# [YOUR OBJECTIVE]
Copy, please, the line with "At what coordinates" and each line that follows it through the end of the data below, exactly as given and without pictures.
#####
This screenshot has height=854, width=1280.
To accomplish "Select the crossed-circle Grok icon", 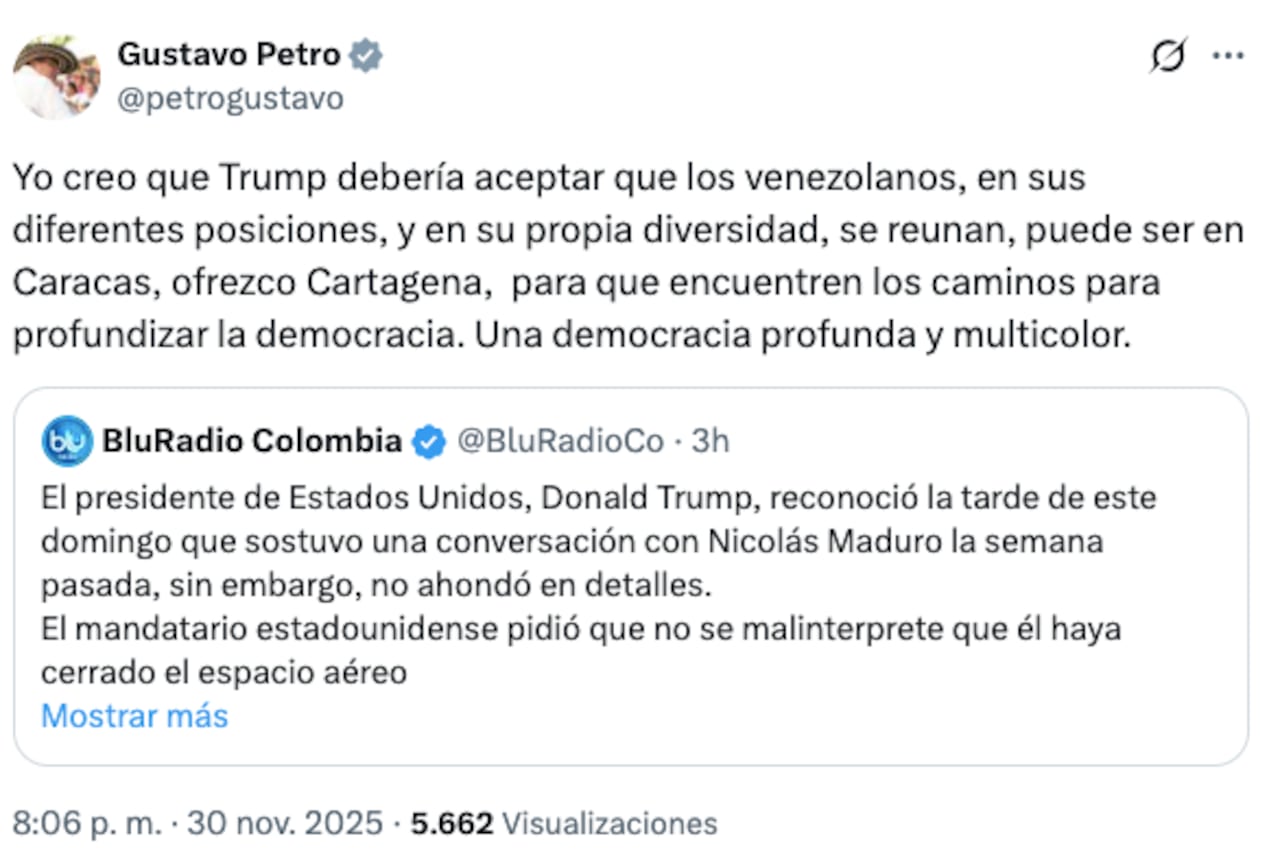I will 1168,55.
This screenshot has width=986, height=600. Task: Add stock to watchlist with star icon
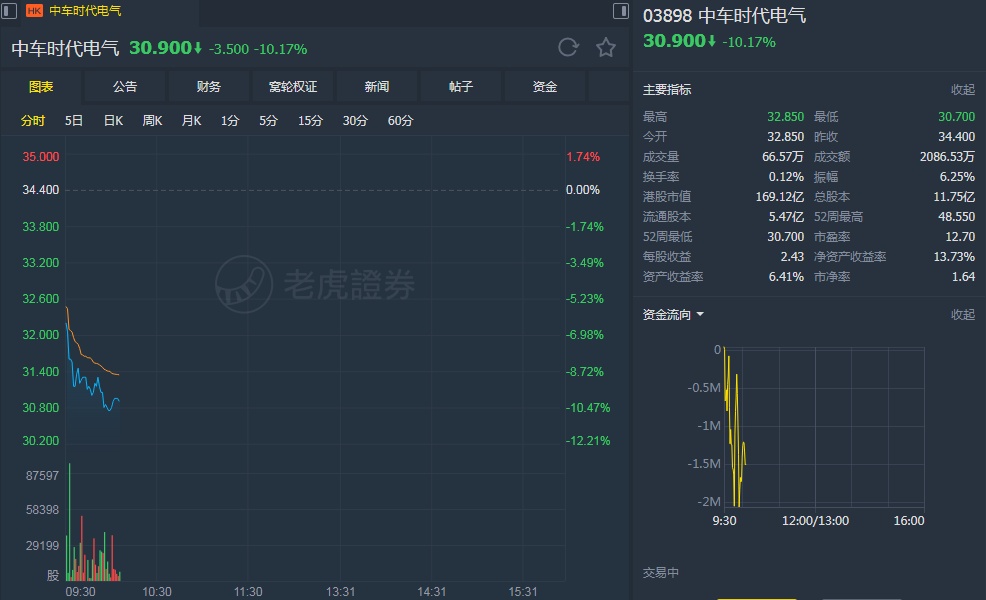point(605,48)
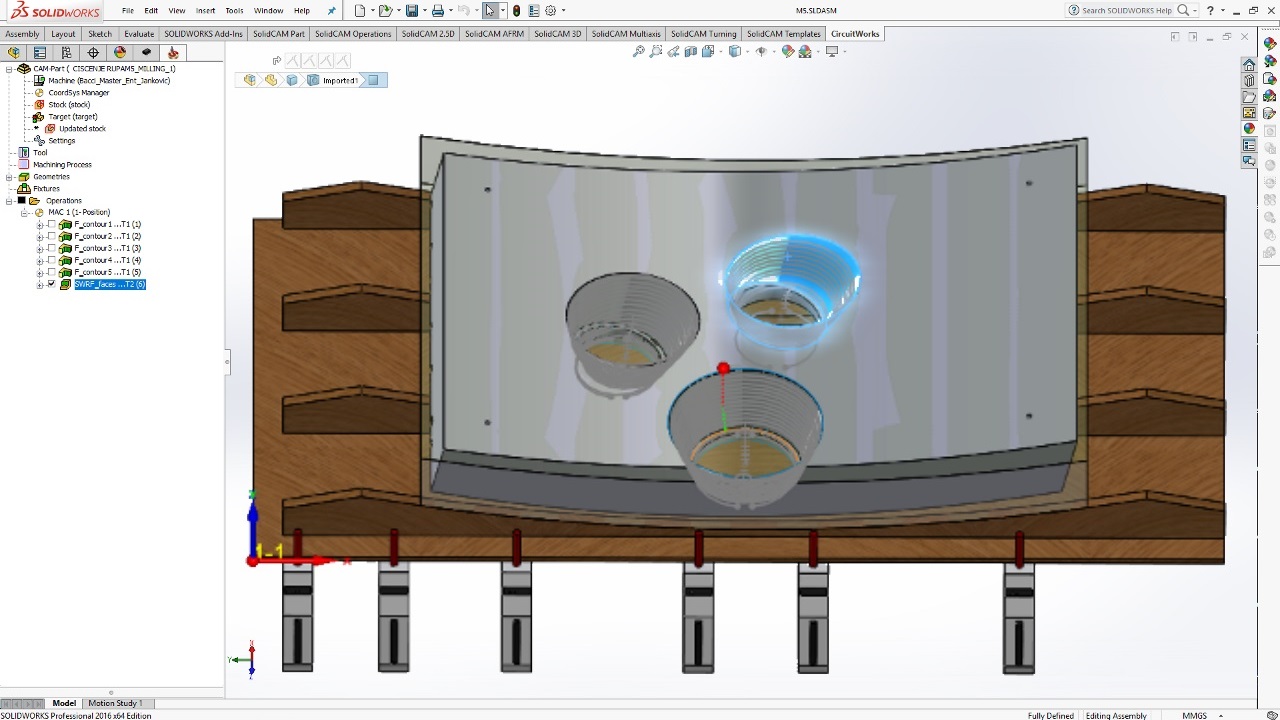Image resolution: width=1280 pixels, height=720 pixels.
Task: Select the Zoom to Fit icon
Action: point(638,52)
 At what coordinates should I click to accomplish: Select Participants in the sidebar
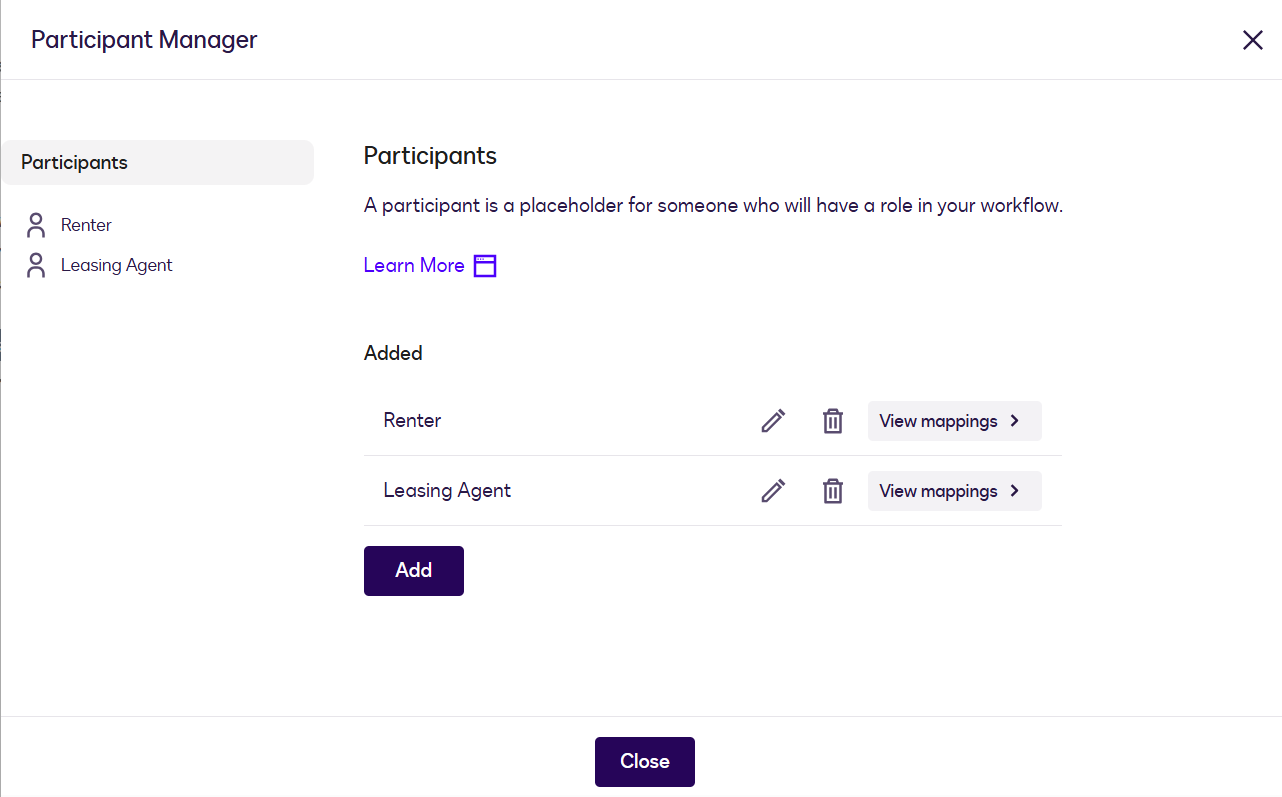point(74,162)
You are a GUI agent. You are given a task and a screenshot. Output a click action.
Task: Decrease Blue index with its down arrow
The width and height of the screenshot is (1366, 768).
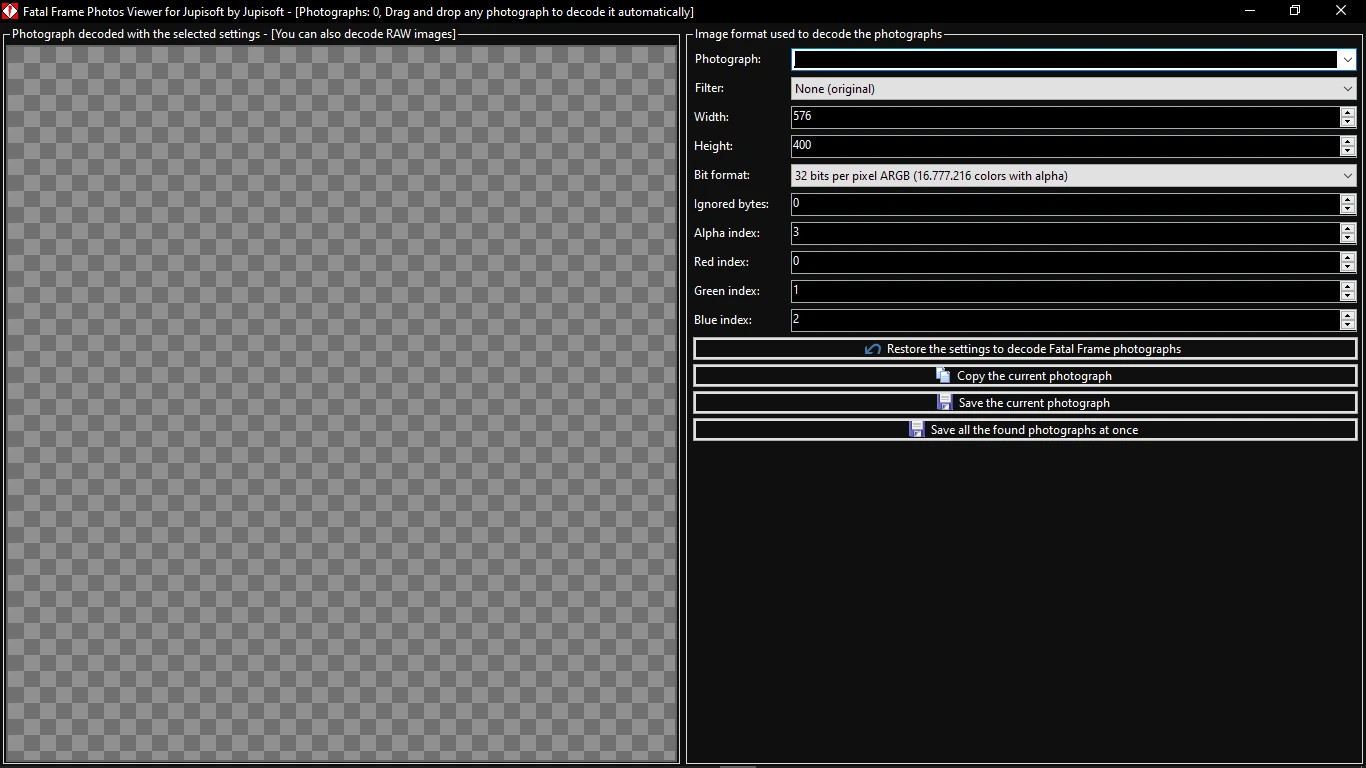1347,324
#####
# [COMPLETED EXERCISE]
 At what coordinates should I click to accomplish: Select Participants in the sidebar
point(74,162)
You are a GUI agent. You are given a task and a screenshot. Output a click action.
Task: Decrease Blue index with its down arrow
The width and height of the screenshot is (1366, 768).
1347,324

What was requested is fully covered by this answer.